1 whole chicken, giblets removed
2 large onions, chopped
water to cover
2 tablespoons dried dill weed
2 tablespoons dried parsley
salt and ground black pepper to taste
4 large carrots, peeled and cut into cubes
2 potatoes, peeled and cut into cubes
2 leeks, diced
3 stalks celery, diced
1 large kohlrabi bulb, peeled and diced
3 parsnips, peeled and cut into cubes
2 tablespoons chicken bouillon granules
salt and ground black pepper to taste

Nutrition Info

200 calories
carbohydrate: 21.2 g
cholesterol: 48 mg
fat: 4.7 g
fiber: 4.8 g
protein: 18.5 g
saturatedFat: 1.2 g
servingSize: -
sodium: 283.3 mg
sugar: 5.5 g
transFat: : -
unsaturatedFat: : -

Directions

  1. Put chicken in a large pot with the chopped onions. Pour enough water into the pot to cover, add dill, parsley, salt, and pepper. Bring to a boil, reduce heat to medium-low, and cook at a simmer for 45 minutes.

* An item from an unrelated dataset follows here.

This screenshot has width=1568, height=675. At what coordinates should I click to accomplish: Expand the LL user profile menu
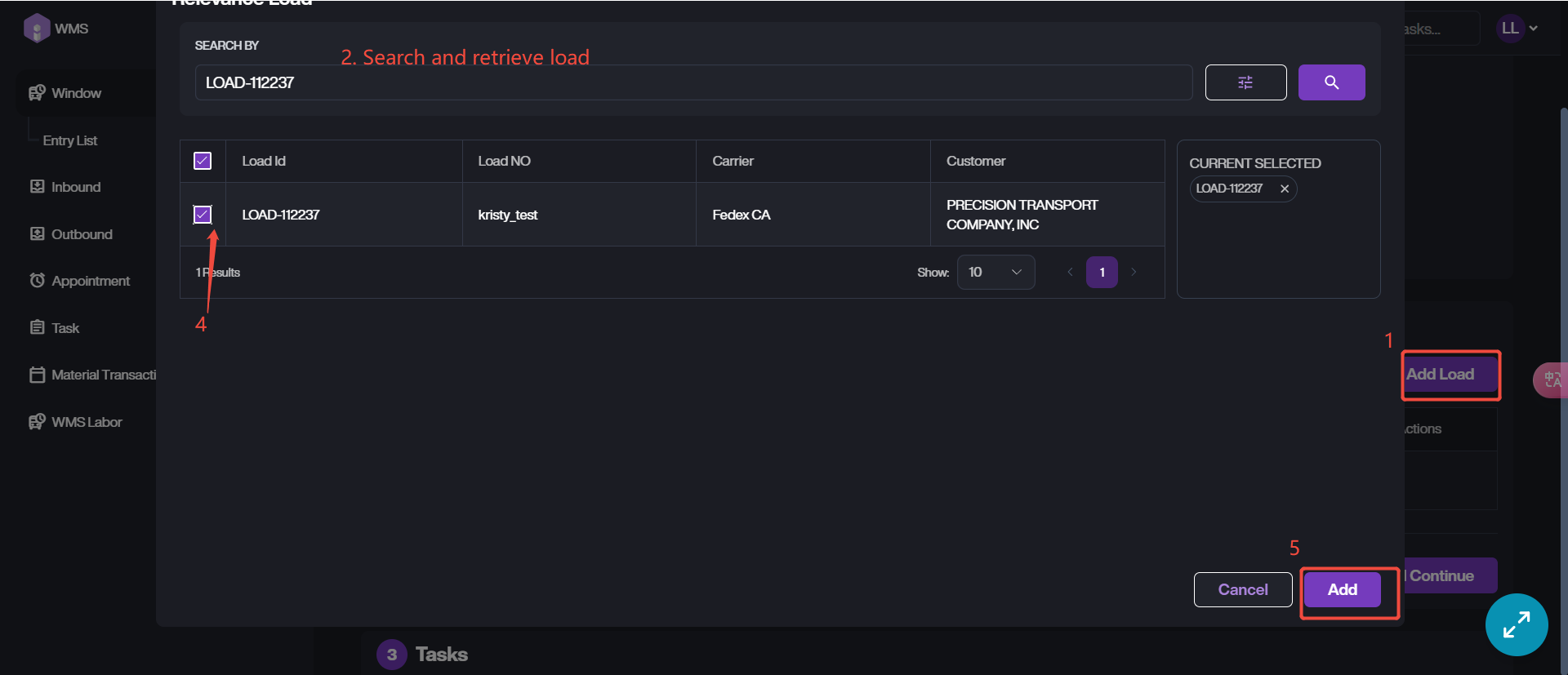click(1518, 29)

  2. Skim and discard any foam from the top of the simmering liquid. Remove chicken to a cutting board. Remove as much meat from the chicken bones as possible, cut into chunks.

  3. Return the liquid to a boil. Add carrots, potatoes, leeks, celery, kohlrabi, and parsnips to the boiling liquid. Reduce heat to medium-low and cook until the vegetables are tender, about 20 minutes. Stir cooked chicken chunks and chicken bouillon into the mixture. Season again with salt and pepper. Cook until the chicken is hot, about 5 minutes.

Recipe Yield

12 servings

Recipe Note

A classic recipe for 'Jewish Penicillin!' Add matzo balls if you wish, or just serve with noodles, fresh bread, or biscuits. This soup is even better reheated the next day!